The Republican Party has included anti-internet gambling language in each of its party's last two platforms, beginning in 2000 and again in 2004. This is the first time an organized campaign to urge removal of the language has been orchestrated, and the PPA's move has garnered the attention of several U.S. publications, including the Las Vegas Sun. The newspaper not only carried the story, but started its own poll, asking: "Should Republicans adopt a party plank at the upcoming national convention to rescind the ban on Internet gambling?" Thus far, 60% of readers have responded yes.
Significant numbers of online poker supporters have posted their opinions on the Republican website, prompting Lisa Mascaro, the author of the Las Vegas Sun article, to comment: "Go to the Republican Party's Web site and start scrolling through the responses to the platform. You will see an army of poker players arguing it is time for Republicans to end their opposition to gambling online."
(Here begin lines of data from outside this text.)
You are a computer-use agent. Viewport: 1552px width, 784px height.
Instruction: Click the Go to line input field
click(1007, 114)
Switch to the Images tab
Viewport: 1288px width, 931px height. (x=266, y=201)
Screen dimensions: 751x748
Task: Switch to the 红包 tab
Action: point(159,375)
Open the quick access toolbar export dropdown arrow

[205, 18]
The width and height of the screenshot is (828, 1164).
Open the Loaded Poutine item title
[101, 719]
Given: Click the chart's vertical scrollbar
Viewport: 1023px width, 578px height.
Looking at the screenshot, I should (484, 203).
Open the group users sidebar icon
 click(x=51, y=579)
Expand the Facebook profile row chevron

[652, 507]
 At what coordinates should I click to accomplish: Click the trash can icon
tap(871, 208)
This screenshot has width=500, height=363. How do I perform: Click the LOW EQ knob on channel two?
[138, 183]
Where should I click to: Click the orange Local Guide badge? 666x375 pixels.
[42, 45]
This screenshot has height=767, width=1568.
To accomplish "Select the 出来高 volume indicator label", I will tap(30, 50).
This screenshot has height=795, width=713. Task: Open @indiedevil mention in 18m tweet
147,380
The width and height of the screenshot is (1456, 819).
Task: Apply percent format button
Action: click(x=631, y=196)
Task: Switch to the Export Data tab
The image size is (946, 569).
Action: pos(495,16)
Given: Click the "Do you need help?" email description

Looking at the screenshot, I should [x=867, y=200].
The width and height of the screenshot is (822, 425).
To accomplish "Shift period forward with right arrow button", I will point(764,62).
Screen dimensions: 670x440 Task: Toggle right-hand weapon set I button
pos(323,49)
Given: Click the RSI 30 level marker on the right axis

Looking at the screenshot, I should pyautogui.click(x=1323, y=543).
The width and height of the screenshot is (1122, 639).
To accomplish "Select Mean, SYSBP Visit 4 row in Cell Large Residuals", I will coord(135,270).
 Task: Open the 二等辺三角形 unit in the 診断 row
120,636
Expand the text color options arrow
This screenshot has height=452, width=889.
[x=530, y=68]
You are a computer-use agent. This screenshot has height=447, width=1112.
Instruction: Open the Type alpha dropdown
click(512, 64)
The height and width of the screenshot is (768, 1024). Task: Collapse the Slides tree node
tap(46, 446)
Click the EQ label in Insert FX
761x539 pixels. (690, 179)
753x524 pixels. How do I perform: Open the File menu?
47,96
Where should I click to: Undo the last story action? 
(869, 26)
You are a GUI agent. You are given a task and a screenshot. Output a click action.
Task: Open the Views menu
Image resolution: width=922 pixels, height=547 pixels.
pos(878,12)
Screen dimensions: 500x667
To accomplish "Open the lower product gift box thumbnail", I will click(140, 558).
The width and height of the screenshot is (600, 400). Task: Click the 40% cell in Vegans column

Mascaro points out that getting the Republican Party to reconsider and possibly change its opposition to Internet gambling by changing the platform statement could be a long shot. The party has been led by social conservatives for 25 years, she notes, and "values voters" and religious groups have pushed Republicans to take a harder line against gambling as a social ill.
So where do the Republicans stand? "A lot of Republicans have a love-hate relationship with the poker community," CQPolitics quoted John Feehery, former spokesman for former Speaker Dennis Hastert (R-IL), as saying. Feehery, whose communications firm represents the PPA, added, "A lot of Republicans play poker, but the Christian right wants to ban poker playing." As an interesting side note, former Republican Congressman Jim Leach of Iowa, who helped write and sponsor the UIGEA, is supporting Democrat Barack Obama while former Republican Senator Alfonse D'Amato, chairman of the PPA, has endorsed Republican John McCain.
Getting the Republican Party to outright endorse internet gambling is not the aim of the PPA's efforts at this stage. "Even the most ambitious gamblers know getting Republicans to publicly support them is not a safe bet," Mascaro writes. She notes that even Democrats, who have been friendlier to gambling interests, have no pro-gambling language in their platform, quoting Rep. Shelley Berkley (D-NV) as saying, "While I would support a nod to Internet gaming in the platform, I cannot imagine that such language would be added at this late date."
While the PPA is not expecting pro-internet gambling language in the platform; for now the million-member organization would be satisfied if the Republican Party would remove the anti-internet gambling language. They believe that language violates the principles of individual freedom and personal responsibility – long held tenets of the Republican Party. And they urge those who agree to join the more than 160 people who have taken the time to post their comments on the Republican Party website.